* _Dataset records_
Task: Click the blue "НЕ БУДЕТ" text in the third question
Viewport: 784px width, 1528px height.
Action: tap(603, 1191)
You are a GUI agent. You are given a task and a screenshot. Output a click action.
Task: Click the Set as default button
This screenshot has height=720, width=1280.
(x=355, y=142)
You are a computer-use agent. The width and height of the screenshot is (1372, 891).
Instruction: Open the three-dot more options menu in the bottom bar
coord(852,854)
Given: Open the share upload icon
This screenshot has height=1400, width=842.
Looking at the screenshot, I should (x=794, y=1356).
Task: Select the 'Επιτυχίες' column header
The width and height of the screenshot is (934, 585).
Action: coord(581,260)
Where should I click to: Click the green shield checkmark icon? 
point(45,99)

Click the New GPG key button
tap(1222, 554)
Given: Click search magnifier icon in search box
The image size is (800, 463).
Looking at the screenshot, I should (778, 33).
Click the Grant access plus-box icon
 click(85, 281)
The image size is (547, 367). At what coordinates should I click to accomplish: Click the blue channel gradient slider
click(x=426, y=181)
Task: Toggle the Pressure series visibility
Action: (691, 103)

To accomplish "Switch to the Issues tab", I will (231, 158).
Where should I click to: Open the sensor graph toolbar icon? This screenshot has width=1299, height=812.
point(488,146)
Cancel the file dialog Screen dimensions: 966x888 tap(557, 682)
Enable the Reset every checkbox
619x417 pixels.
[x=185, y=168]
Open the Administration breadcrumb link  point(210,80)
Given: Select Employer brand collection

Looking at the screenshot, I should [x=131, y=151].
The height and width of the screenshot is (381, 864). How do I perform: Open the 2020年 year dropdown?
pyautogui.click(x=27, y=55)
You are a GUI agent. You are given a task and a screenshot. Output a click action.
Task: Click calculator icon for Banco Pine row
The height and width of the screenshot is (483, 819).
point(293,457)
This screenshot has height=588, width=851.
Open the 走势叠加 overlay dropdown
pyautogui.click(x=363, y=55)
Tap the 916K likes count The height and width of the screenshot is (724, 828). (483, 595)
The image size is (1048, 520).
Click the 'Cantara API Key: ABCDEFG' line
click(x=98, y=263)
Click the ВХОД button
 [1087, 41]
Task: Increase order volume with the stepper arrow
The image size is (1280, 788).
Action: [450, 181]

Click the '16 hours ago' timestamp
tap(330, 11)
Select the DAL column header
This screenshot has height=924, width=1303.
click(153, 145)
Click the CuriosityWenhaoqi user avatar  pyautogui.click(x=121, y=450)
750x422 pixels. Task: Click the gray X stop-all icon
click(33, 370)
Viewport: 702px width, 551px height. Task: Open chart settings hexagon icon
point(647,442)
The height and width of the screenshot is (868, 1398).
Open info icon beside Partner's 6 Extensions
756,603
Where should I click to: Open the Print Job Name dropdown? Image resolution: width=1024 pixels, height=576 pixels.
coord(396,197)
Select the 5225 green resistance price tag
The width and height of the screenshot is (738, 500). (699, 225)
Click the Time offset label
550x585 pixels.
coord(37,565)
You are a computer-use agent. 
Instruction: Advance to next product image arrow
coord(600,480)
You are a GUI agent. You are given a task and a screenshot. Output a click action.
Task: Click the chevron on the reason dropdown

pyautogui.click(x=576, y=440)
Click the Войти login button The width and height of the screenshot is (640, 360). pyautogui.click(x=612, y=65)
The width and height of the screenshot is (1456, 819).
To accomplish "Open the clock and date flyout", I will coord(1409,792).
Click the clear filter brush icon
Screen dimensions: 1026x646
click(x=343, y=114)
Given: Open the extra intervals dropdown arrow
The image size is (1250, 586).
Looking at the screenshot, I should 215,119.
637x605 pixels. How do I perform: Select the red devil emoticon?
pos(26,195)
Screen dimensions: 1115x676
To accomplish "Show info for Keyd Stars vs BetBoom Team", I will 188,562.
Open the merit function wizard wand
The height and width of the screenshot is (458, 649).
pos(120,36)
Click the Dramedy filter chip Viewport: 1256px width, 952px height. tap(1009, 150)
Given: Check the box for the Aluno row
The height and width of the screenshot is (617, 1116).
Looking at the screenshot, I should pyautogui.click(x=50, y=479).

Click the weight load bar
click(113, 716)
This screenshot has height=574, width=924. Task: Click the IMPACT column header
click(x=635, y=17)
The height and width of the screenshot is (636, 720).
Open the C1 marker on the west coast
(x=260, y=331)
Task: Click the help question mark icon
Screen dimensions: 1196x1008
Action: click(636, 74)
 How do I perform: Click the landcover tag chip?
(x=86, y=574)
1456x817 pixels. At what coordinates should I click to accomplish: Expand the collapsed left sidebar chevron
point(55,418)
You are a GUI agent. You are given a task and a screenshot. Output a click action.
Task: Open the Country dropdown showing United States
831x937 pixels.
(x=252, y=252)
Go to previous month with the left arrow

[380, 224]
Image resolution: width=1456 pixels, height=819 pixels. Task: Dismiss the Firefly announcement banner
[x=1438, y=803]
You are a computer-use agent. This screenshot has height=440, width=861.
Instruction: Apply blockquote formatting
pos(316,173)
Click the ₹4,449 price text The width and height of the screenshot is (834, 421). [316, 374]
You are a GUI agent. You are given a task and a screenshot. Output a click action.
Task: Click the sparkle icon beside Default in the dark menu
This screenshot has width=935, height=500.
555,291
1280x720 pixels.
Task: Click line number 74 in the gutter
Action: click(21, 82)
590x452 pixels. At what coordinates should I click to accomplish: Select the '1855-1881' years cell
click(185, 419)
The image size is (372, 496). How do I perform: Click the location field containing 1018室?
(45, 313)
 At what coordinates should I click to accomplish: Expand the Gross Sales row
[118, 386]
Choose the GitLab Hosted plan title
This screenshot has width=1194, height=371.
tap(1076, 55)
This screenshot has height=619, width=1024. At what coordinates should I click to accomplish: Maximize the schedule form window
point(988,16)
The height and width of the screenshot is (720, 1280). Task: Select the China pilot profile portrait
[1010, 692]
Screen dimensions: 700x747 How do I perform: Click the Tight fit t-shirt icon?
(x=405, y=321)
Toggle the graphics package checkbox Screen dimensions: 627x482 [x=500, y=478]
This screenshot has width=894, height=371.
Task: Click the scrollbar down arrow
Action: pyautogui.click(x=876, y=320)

* _Directions for this task_
Only a number is wanted: how many lines above include "computer"?

* _Task result_
3